International Journal of Health Geographics (Sep 2006)
Evaluating Michigan's community hospital access: spatial methods for decision support
Abstract
Abstract Background Community hospital placement is dictated by a diverse set of geographical factors and historical contingency. In the summer of 2004, a multi-organizational committee headed by the State of Michigan's Department of Community Health approached the authors of this paper with questions about how spatial analyses might be employed to develop a revised community hospital approval procedure. Three objectives were set. First, the committee needed visualizations of both the spatial pattern of Michigan's population and its 139 community hospitals. Second, the committee required a clear, defensible assessment methodology to quantify access to existing hospitals statewide, taking into account factors such as distance to nearest hospital and road network density to estimate travel time. Third, the committee wanted to contrast the spatial distribution of existing community hospitals with a theoretical configuration that best met statewide demand. This paper presents our efforts to first describe the distribution of Michigan's current community hospital pattern and its people, and second, develop two models, access-based and demand-based, to identify areas with inadequate access to existing hospitals.

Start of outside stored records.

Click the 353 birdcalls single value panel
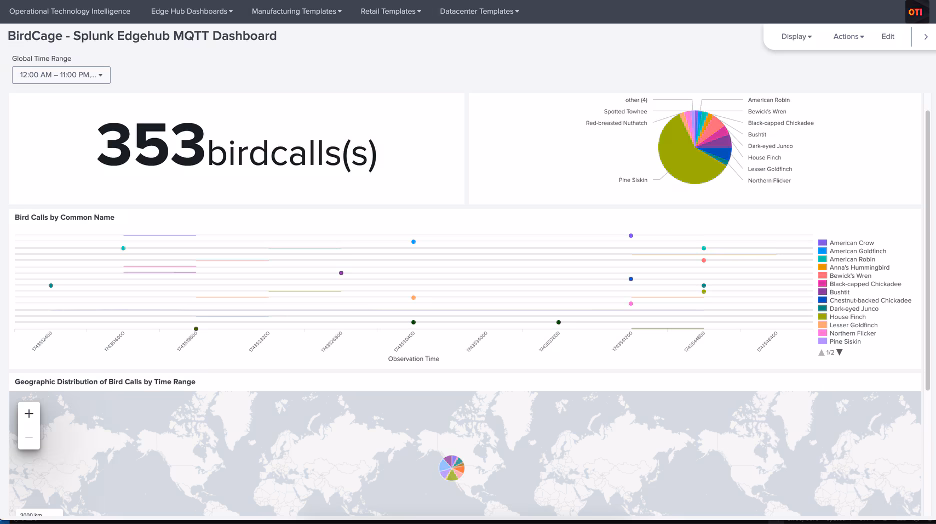This screenshot has width=936, height=524. click(x=237, y=148)
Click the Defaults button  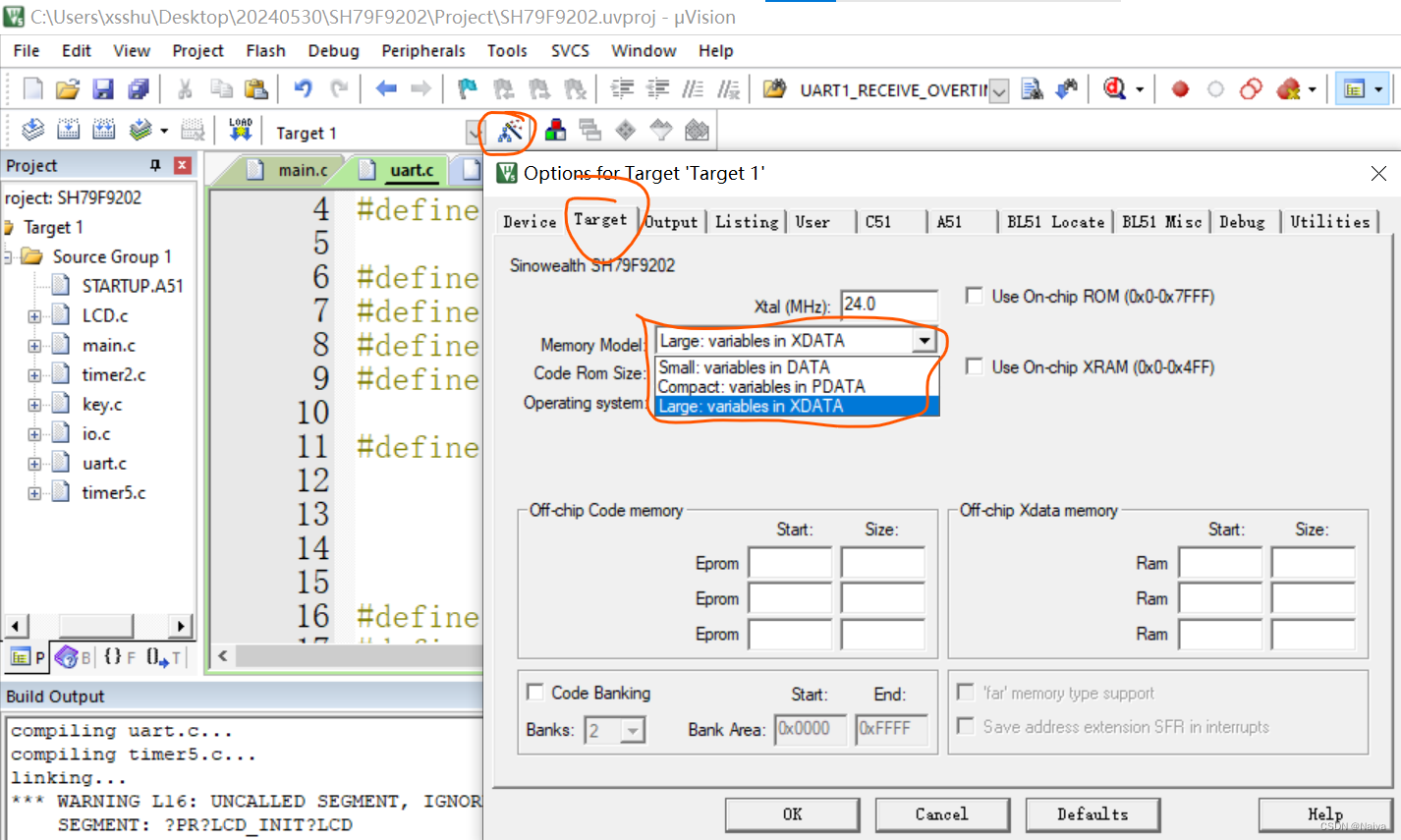(1093, 814)
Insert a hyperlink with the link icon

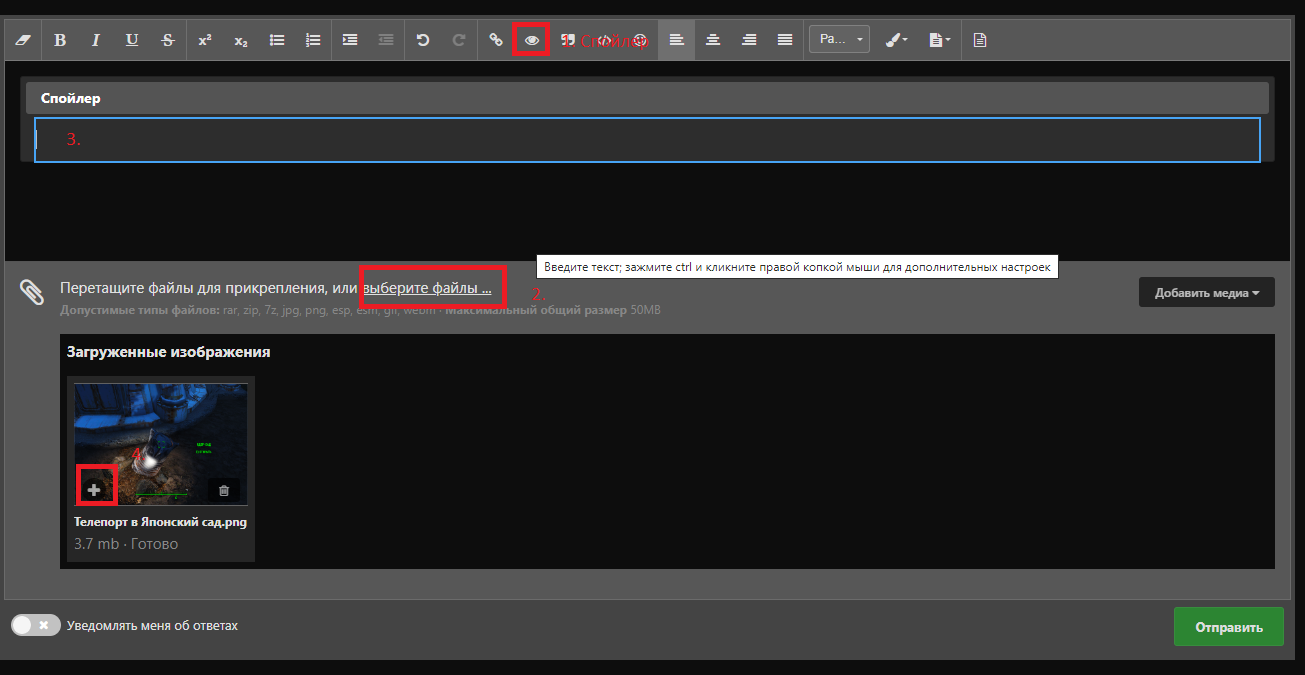click(495, 40)
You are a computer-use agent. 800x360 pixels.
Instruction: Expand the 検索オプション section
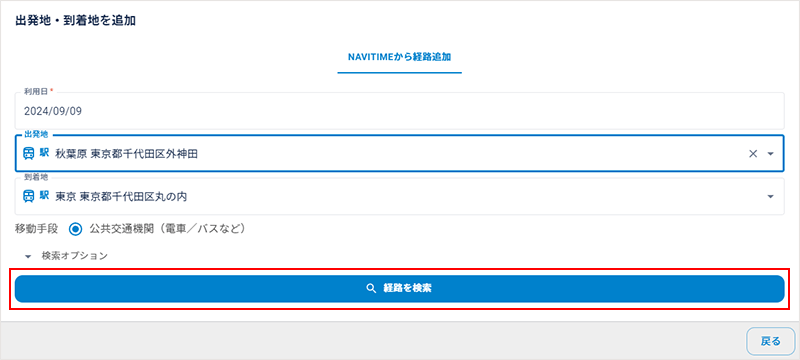(x=28, y=256)
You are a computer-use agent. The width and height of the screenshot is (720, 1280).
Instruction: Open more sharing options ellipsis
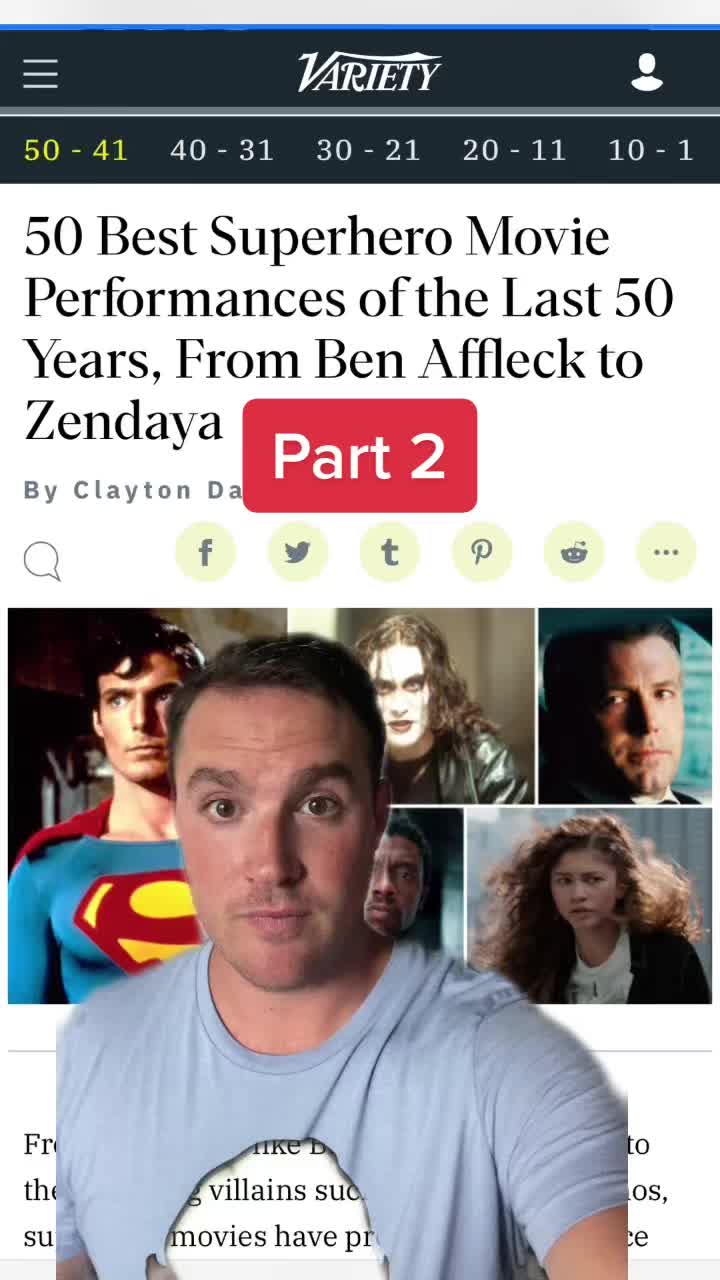coord(665,551)

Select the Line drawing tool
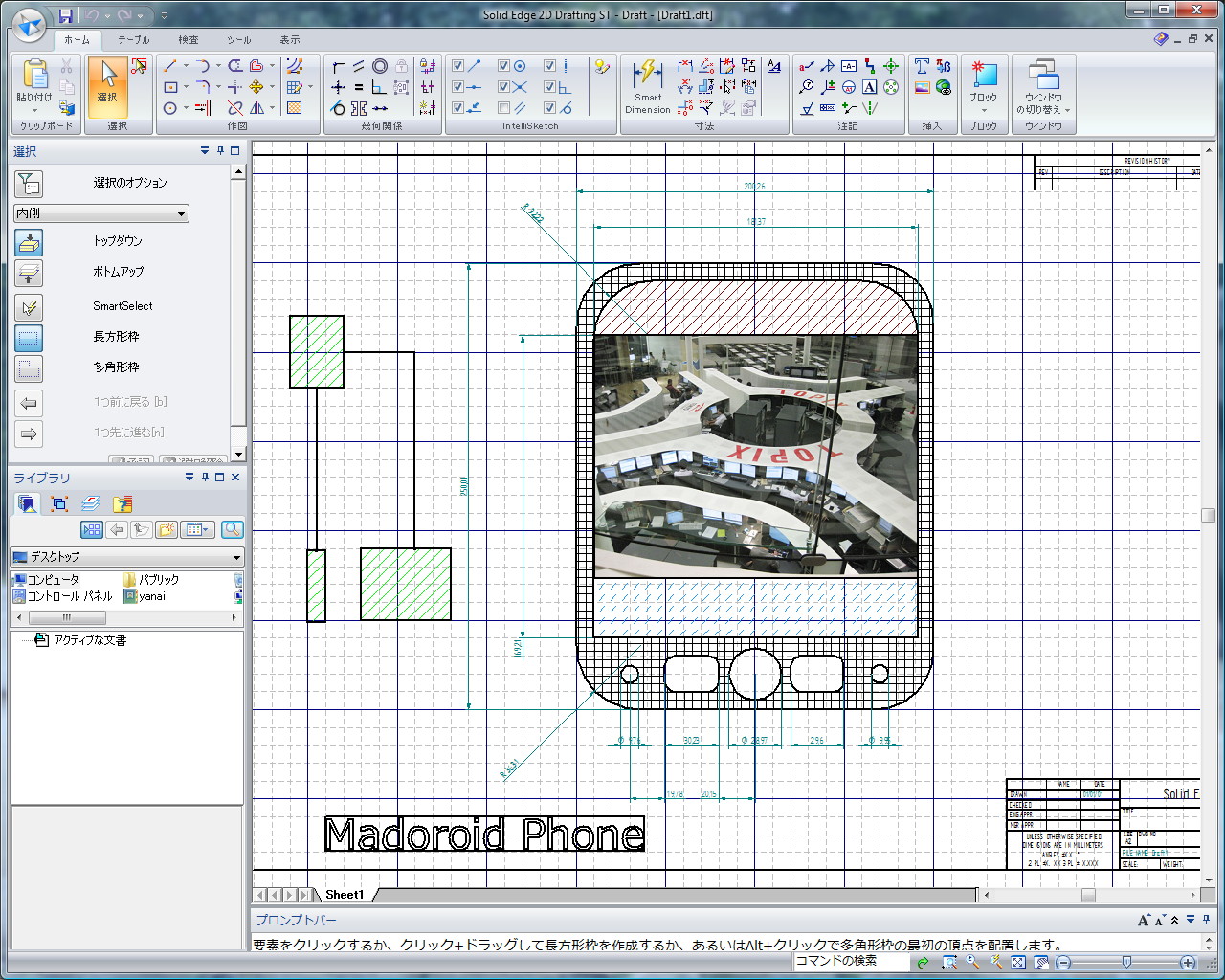[x=170, y=66]
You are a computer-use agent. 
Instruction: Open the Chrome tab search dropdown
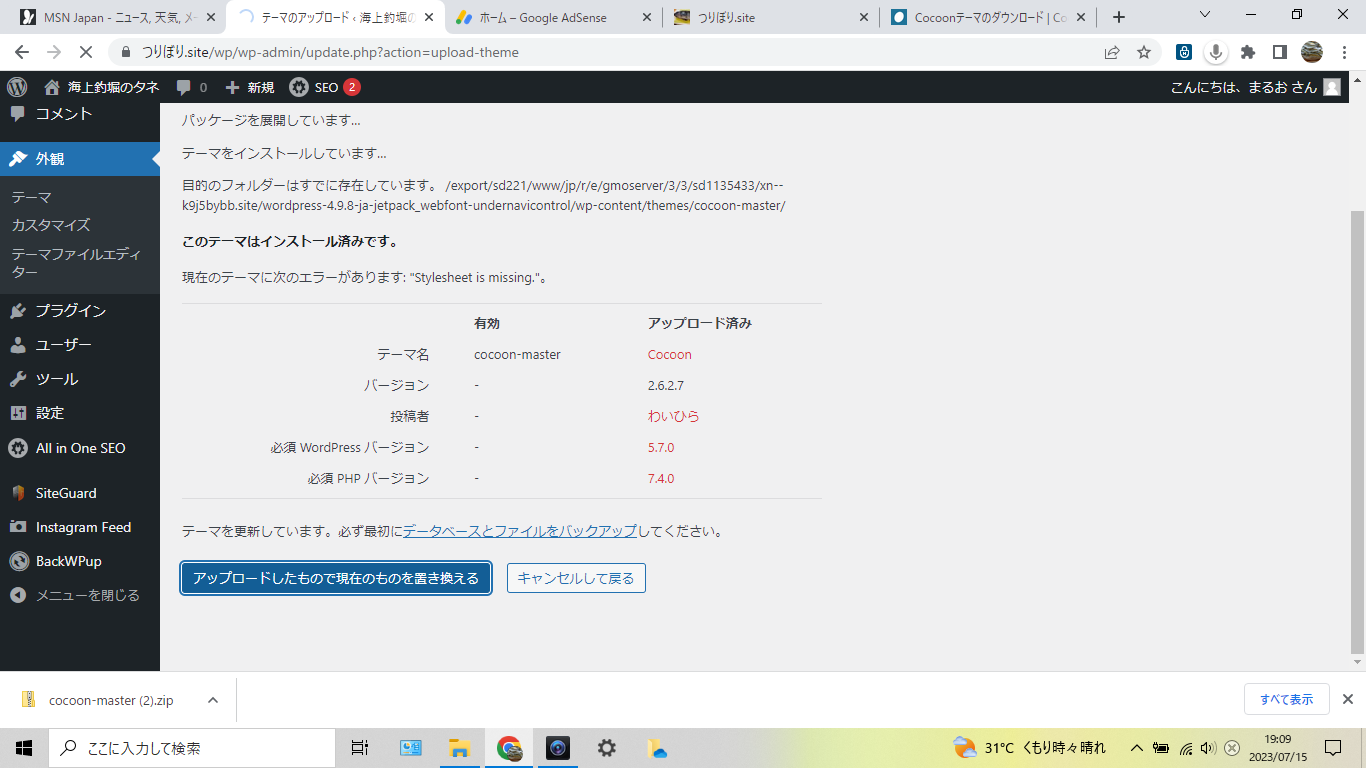pos(1204,16)
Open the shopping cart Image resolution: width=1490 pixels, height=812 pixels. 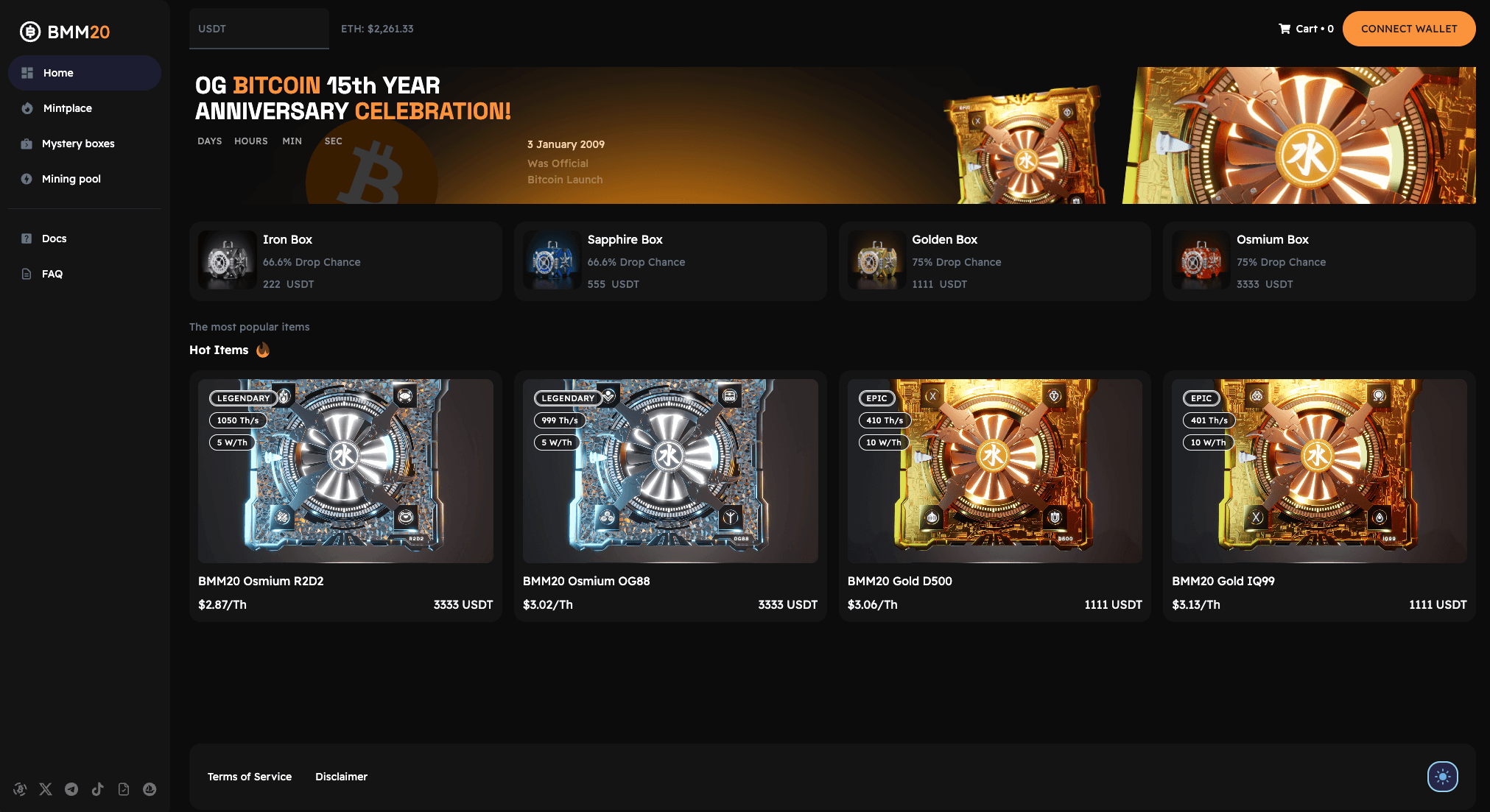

Results Using the product from the access-based model and contiguity and population criteria, two areas were identified as being "under-served." The lower area, located north/northeast of Detroit, contained the greater total land area and population of the two areas. The upper area was centered north of Grand Rapids. A demand-based model was applied to evaluate the existing facility arrangement by allocating daily bed demand in each ZIP code to the closest facility. We found 1,887 beds per day were demanded by ZIP centroids more than 16.1 kilometers from the nearest existing hospital. This represented 12.7% of the average statewide daily bed demand. If a 32.3 kilometer radius was employed, unmet demand dropped to 160 beds per day (1.1%). Conclusion Both modeling approaches enable policymakers to identify under-served areas. Ultimately this paper is concerned with the intersection of spatial analysis and policymaking. Using the best scientific practice to identify locations of under-served populations based on many factors provides policymakers with a powerful tool for making good decisions.